(Stored data)
● ● ● ● ●
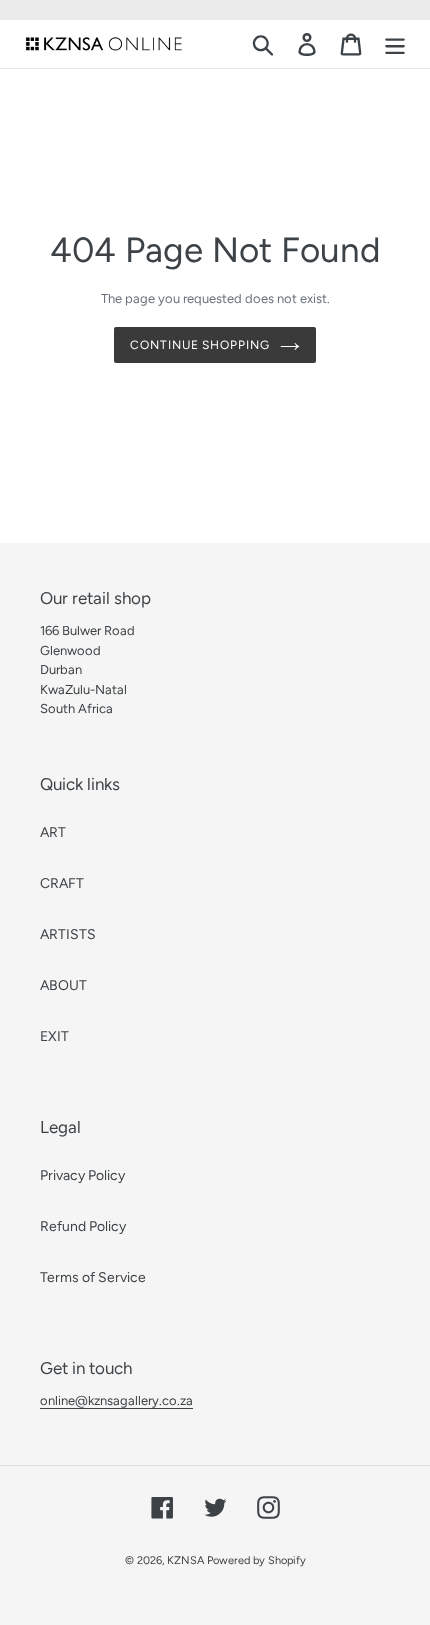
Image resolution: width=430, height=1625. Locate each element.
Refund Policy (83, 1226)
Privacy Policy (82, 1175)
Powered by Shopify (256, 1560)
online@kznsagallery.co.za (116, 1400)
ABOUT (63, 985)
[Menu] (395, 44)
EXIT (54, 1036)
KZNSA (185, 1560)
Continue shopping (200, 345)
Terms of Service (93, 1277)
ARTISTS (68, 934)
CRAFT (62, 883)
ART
● ● ● ● ●
PROMPT
With the line containing "EXIT (54, 1036)" as the first, output each line through the final line of the entries above, exactly.

RESPONSE TO THIS TASK
EXIT (54, 1036)
KZNSA (185, 1560)
Continue shopping (200, 345)
Terms of Service (93, 1277)
ARTISTS (68, 934)
CRAFT (62, 883)
ART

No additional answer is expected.